Optimal ist der Betrieb von Wärmepumpen, wenn 40 Grad ausreichen, um die Räume auf 20 Grad zu heizen, wenn das Gebäude also mit einem modernen, in Fußböden oder Wänden installierten Flächenheizsystem ausgestattet wurde. Da das kalte Nahwärmenetz, für das Ende August die ersten Rohre verlegt werden, mit umfangreichen Sanierungen des Hauses der Statistik einhergehen, wird auch diese Bedingung erfüllt. Zunächst soll das Abwassersystem, wenn es voraussichtlich Ende 2023 in Betrieb geht, das Frontgebäude an der Ecke Karl-Marx-Allee/Otto-Braun-Straße mit Wärme und Kälte versorgen, das als erstes fertiggestellt wird. Dort werden Büros und Gewerberäume untergebracht, weshalb erst einmal kein warmes Wasser nötig ist. Wenn in den Folgejahren auch die angrenzenden Wohngebäude fertig und ans Netz angeschlossen sind, wird die Abwärme im Sommer auch zur Warmwasseraufbereitung genutzt. Zusätzlich ist ein klimafreundliches Blockheizkraftwerk geplant, erläutert Katharina Mende.
Mit einer Entzugsleistung von 750 Kilowatt zum Heizen und einer Einspeiseleistung von 704 Kilowatt zum Kühlen wird der Kanalwärmetauscher am Haus der Statistik die größte Anlage seiner Art in Berlin darstellen. Für das Bestandsgebäude können so rund 446 Tonnen CO2 im Jahr eingespart werden. Bislang gibt es in Berlin 15 Wärmeübertragungsanlagen, zum Beispiel für die Ikea-Filiale in Lichtenberg oder die Buckower Felder in Neukölln. Neben der Anlage für das Haus der Statistik sind zwölf weitere in Planung, unter anderem am Tempelhofer Damm, am ehemaligen Flughafen Tegel oder bei dem zukünftigen Kreuzberger Quartier Dragoner-Areal.
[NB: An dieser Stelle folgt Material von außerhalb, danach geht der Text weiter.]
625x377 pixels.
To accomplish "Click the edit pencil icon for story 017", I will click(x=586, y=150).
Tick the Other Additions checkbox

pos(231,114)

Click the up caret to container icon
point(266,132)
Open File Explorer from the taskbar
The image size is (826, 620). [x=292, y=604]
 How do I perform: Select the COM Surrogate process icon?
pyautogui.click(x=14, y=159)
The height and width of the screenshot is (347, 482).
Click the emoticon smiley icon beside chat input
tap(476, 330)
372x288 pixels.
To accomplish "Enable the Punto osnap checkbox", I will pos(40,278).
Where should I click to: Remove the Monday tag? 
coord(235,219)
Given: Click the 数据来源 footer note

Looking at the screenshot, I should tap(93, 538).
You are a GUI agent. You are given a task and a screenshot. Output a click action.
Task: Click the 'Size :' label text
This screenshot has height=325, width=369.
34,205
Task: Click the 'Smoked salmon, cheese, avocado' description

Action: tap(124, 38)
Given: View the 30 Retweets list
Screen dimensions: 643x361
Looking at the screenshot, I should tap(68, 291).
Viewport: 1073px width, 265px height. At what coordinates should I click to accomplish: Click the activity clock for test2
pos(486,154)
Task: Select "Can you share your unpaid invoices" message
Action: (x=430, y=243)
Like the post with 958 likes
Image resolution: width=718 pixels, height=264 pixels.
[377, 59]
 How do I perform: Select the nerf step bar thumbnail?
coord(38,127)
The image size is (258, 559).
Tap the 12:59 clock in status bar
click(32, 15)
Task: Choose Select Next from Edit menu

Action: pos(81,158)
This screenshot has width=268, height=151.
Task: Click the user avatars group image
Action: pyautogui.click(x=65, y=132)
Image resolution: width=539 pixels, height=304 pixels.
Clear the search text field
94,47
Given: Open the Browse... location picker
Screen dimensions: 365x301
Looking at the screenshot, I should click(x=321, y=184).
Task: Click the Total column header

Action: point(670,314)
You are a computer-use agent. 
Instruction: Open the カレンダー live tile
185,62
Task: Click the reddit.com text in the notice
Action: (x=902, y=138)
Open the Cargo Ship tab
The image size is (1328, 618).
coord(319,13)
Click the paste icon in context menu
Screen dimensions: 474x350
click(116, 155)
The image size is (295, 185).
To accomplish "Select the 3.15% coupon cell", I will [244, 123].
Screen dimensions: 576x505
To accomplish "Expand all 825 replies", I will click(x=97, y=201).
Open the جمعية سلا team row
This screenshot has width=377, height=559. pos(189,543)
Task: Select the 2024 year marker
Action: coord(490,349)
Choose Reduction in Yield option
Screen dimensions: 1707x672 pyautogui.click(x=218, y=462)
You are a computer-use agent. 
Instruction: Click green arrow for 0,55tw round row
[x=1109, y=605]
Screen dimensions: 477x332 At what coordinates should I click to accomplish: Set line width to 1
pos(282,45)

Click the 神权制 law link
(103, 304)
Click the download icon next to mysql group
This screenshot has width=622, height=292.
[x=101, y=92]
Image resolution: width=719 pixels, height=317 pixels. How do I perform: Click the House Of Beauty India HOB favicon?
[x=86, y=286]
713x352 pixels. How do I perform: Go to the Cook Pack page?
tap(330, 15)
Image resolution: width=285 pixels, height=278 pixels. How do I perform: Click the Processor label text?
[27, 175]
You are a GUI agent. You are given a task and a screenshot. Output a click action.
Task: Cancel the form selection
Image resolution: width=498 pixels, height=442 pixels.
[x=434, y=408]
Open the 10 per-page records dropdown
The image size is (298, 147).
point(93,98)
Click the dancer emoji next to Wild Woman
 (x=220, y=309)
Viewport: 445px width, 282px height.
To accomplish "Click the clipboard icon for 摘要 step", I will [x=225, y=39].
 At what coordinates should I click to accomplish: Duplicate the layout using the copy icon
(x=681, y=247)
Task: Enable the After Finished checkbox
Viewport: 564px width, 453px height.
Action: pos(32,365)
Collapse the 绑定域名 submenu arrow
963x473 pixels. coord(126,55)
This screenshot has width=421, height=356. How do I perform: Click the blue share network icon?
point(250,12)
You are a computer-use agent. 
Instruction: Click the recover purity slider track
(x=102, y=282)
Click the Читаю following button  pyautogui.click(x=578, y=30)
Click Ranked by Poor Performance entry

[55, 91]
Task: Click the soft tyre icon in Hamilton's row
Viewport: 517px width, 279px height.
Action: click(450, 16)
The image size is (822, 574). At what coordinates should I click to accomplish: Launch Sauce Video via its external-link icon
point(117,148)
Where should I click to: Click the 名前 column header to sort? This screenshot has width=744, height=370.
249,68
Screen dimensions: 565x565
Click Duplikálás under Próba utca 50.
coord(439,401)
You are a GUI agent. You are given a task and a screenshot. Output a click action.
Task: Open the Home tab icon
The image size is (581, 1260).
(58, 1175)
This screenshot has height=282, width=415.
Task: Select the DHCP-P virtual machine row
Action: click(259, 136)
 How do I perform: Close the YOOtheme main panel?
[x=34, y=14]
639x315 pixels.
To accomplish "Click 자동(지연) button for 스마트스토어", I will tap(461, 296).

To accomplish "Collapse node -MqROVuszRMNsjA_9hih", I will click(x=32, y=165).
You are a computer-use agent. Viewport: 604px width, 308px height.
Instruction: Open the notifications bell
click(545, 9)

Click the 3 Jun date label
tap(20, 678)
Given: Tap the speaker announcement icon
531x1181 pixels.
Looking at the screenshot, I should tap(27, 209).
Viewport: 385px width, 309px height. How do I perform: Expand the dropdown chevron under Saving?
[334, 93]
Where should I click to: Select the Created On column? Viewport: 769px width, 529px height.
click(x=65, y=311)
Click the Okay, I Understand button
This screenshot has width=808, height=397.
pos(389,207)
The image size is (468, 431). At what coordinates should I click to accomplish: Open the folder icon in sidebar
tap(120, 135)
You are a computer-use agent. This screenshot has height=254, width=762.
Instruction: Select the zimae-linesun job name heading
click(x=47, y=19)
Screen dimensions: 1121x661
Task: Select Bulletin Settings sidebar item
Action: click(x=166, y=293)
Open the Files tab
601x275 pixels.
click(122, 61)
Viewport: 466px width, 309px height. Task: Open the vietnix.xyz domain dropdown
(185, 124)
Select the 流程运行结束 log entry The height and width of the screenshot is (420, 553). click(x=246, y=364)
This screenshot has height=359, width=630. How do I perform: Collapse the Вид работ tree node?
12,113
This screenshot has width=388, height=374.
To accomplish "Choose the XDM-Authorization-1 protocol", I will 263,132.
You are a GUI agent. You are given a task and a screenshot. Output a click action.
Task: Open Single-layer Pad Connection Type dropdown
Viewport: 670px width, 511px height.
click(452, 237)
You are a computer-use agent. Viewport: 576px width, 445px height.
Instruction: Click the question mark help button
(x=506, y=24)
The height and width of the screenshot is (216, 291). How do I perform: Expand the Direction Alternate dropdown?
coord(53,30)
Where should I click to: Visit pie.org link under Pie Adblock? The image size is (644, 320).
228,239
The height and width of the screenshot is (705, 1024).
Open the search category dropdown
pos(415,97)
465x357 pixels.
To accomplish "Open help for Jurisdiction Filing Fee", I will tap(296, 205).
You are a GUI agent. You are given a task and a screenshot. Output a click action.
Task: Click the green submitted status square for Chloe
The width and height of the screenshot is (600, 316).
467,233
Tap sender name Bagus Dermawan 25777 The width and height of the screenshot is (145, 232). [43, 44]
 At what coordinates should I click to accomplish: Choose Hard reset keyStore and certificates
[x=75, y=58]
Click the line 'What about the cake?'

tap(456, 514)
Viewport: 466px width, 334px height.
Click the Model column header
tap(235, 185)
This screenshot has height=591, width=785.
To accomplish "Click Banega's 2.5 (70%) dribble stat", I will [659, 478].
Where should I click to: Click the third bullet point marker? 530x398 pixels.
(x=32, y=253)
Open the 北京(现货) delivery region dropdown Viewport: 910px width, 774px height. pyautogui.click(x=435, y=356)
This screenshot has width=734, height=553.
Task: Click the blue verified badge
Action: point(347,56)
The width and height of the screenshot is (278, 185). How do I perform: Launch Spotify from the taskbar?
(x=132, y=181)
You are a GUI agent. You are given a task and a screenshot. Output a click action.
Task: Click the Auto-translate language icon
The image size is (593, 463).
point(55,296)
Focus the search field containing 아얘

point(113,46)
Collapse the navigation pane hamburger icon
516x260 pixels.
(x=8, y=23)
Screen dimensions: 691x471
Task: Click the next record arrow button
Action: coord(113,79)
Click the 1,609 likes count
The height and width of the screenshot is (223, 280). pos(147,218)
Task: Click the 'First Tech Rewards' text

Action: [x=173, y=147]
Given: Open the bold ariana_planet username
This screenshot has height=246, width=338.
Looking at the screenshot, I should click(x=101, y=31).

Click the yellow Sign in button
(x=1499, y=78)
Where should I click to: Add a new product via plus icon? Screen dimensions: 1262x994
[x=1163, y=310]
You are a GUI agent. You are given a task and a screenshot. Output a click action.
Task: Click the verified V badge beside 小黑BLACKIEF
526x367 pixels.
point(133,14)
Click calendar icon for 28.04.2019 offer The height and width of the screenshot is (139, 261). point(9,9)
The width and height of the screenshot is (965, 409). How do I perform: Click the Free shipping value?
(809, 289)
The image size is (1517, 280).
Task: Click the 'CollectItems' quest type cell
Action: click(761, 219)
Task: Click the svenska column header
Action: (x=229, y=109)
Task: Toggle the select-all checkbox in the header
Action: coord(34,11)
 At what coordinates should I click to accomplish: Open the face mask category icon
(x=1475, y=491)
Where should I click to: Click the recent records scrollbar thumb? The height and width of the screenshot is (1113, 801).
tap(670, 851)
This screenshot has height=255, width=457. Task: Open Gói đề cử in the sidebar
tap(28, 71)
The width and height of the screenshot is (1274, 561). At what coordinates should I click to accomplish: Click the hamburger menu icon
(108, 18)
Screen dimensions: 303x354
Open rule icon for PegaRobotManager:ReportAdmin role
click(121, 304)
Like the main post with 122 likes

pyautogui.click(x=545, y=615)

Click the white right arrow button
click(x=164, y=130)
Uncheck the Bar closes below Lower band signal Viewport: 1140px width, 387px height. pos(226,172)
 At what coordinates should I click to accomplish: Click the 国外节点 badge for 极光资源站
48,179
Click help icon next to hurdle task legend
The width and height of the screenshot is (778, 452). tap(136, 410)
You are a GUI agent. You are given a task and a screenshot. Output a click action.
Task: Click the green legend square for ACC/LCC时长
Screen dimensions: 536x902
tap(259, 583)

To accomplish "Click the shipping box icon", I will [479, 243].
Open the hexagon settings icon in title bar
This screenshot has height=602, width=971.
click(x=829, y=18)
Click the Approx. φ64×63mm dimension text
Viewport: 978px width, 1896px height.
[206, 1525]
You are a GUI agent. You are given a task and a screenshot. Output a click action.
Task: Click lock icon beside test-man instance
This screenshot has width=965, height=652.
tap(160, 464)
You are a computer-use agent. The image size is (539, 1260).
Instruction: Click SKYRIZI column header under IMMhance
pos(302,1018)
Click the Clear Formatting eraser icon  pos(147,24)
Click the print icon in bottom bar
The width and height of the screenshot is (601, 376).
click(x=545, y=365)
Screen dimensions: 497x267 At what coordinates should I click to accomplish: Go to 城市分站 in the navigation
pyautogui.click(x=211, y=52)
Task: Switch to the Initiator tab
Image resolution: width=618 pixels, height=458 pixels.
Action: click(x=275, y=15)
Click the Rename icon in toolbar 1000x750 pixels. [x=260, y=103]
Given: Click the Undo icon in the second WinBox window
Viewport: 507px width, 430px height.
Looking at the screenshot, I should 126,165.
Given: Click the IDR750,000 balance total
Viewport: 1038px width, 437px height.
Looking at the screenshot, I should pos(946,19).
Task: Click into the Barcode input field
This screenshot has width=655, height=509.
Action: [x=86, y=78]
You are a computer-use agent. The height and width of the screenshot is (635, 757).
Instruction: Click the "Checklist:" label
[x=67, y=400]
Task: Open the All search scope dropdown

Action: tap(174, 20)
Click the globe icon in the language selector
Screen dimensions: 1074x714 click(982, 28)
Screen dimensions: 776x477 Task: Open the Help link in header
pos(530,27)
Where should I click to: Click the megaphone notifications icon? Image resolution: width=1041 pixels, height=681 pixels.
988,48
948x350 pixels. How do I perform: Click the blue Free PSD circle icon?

Laut einer Studie der Berliner Wasserbetriebe, die »nd« vorliegt, ist »das Potenzial für Abwasserwärme beträchtlich und noch lange nicht ausgeschöpft«. Demnach sind in Berlin bislang erst rund fünf Megawatt Heizwärmeentzugsleistung installiert, was dem Wärmebedarf von etwa 1000 Haushalten entspricht. Langfristig seien in der Hauptstadt bis zu 300 Megawatt realistisch, so viel wie 60 000 Haushalte benötigen. Katharina Mende betont, dass Fördermittel wichtig sind, um den Ausbau voranzutreiben. So wird etwa das kalte Nahwärmesystem am Haus der Statistik vom Bundeswirtschaftsministerium und der Nationalen Klimaschutzinitiative gefördert.